北中米ワールドカップを総括してみた
北中米ワールドカップを総括してみた。
1)テロ、サポーターの衝突、群集事故による死傷者は皆無だった。俺が知らないだけで本当は犠牲者がいたのかもしれないが、マスコミが大々的に報道するような事件は起きなかった。当たり前のことと思いがちだが、開催国は「ワールドカップが安全に運営された」という事実を誇っていいし、マスコミもその事実をポジティブに報道して開催国への感謝を伝えるべきだと思う。そのことに比べたらトランプ大統領の表彰台問題など取るに足らないことに思えてしまう。
2)東西に長い地形を生かして多様な時間帯での試合が組まれ、出場国拡大に伴う試合数の増加に対応していた。自国の試合と放送時間が生活リズムに適合する他国の試合を視聴していたので、俺にとっては出場国拡大は気にならなかった。グループリーグは確かに緩くなったような気がする。日本も28ケ国から32ケ国に拡大した恩恵で初出場を果たした。それが契機になってサッカー人気が定着した。このようにサッカーの全世界的普及という観点から出場国拡大の流れは続きそうだ。サッカーはワールドカップ常連国が所有物ではないのだ。
3)48分の試合時間を3時間に拡大して魅せるNBAに慣れている俺には給水タイムの導入などの商業化は些細なことだ。ハーフタイムのCMは見てない人が多いが、給水タイムの1分間に席を立つ人は少ないと思う。その分宣伝効果は大きくなり、スポンサー料も高騰する。伝統を守る立場の人は給水タイムを非難するが、俺はこの程度なら我慢できる。もうすでにサッカーは商業化されているし、今更、20世紀の時代には戻れないし、FIFAのせいにして各国リーグでも給水タイムが導入されると予想する。

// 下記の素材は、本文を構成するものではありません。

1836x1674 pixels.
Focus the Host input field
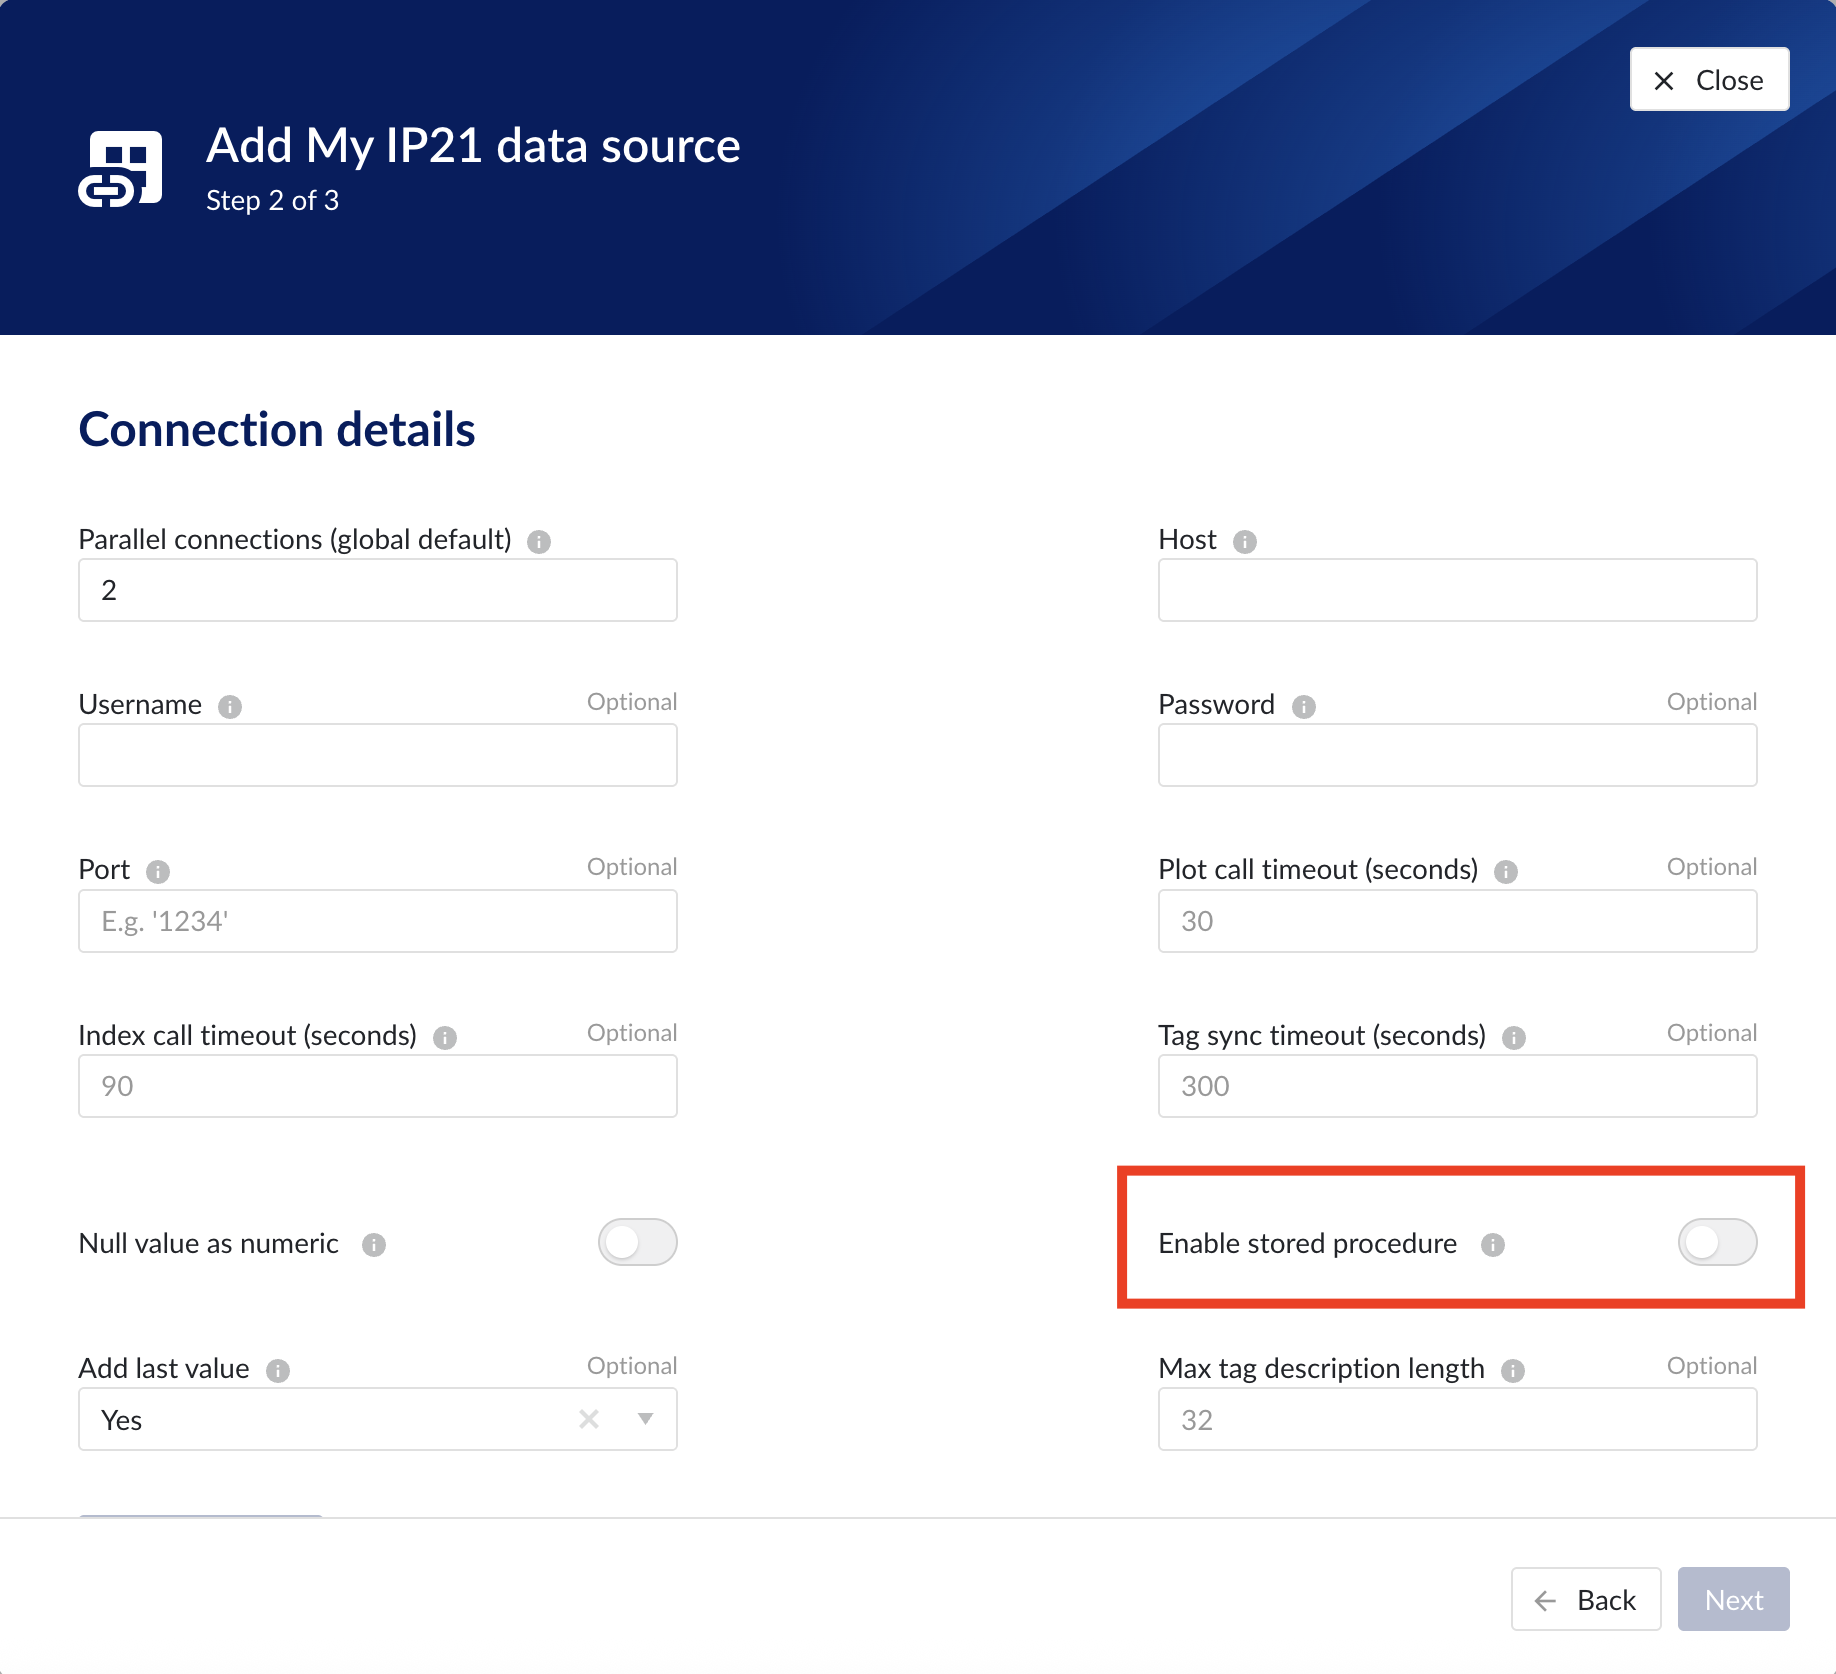1457,590
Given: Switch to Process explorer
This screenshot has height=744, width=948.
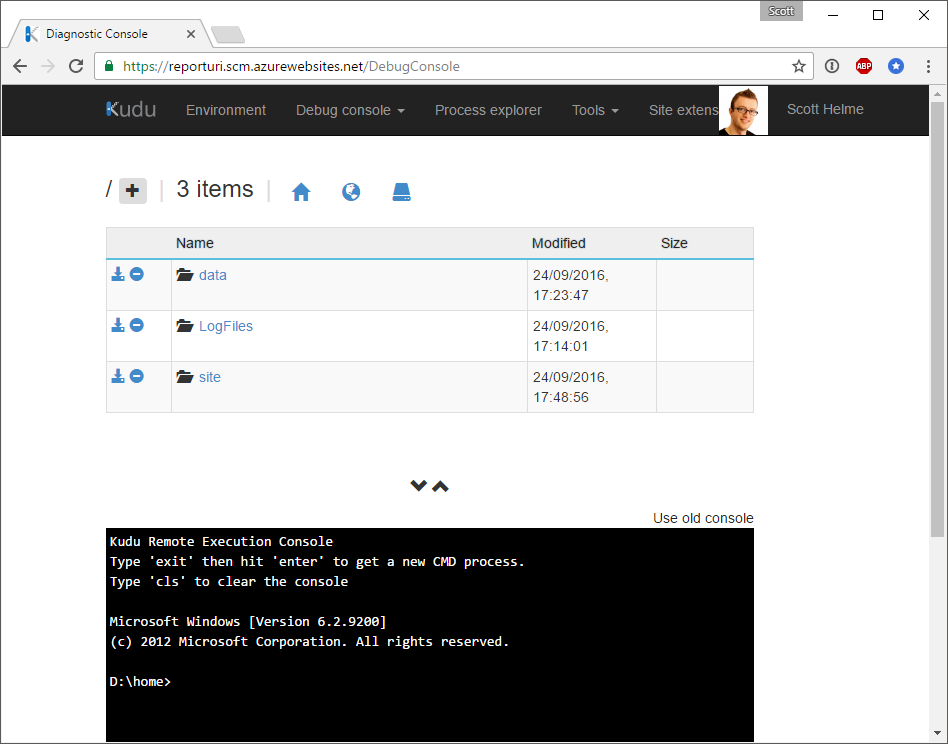Looking at the screenshot, I should coord(488,111).
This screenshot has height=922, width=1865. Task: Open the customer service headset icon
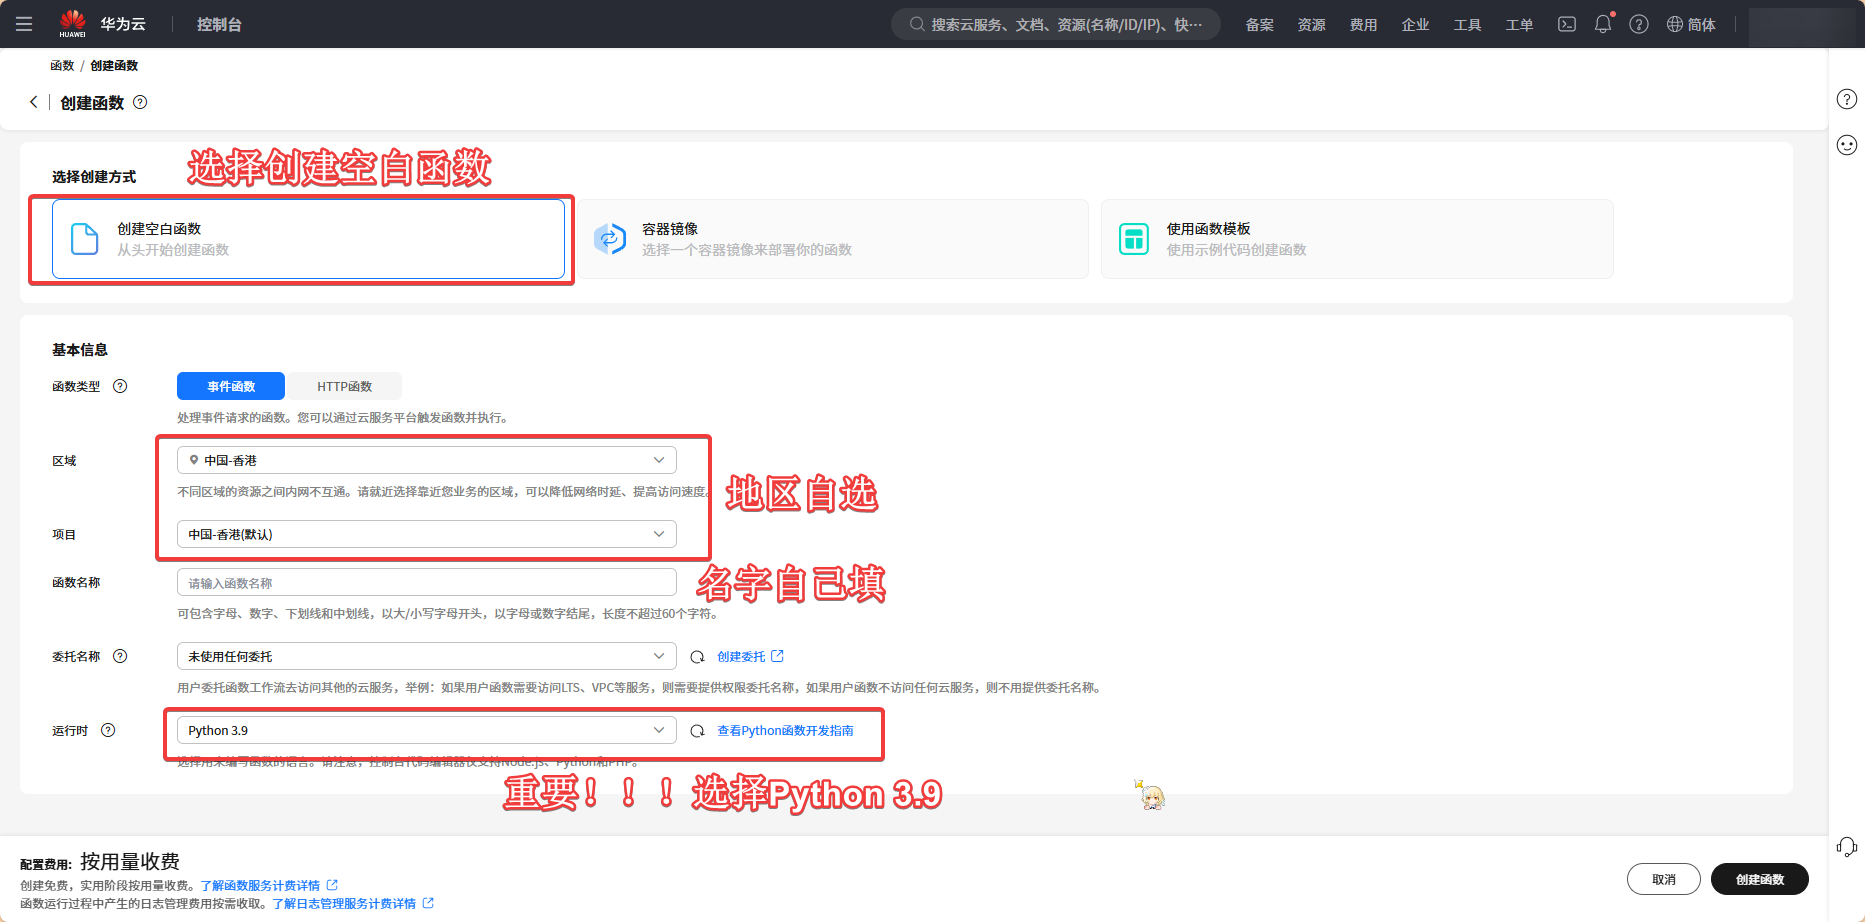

4)VARの導入は「ユニフォームを引っ張る、PA内でワザと転倒する」等の審判を欺くプレイを減少させたし、誤審も減ったと思う。しかし、今大会でも見られたように「どの場面まで遡ってVARを適用するのか?」や「いつVARが発動するのか?」が曖昧だった。
5)FIFA会長は「それはちょっと受け入れられないし、あなたの名声にも傷が付く」と断ることもできただろうに、何かの弱味を握られていたのか脅されていたのか開催国大統領の頼みを聞く見返りがあったのか定かではないが、出場停止の選手を出場できるように計らって物議を醸した。両者が現職を引退してからあの時の真実を語ってほしい。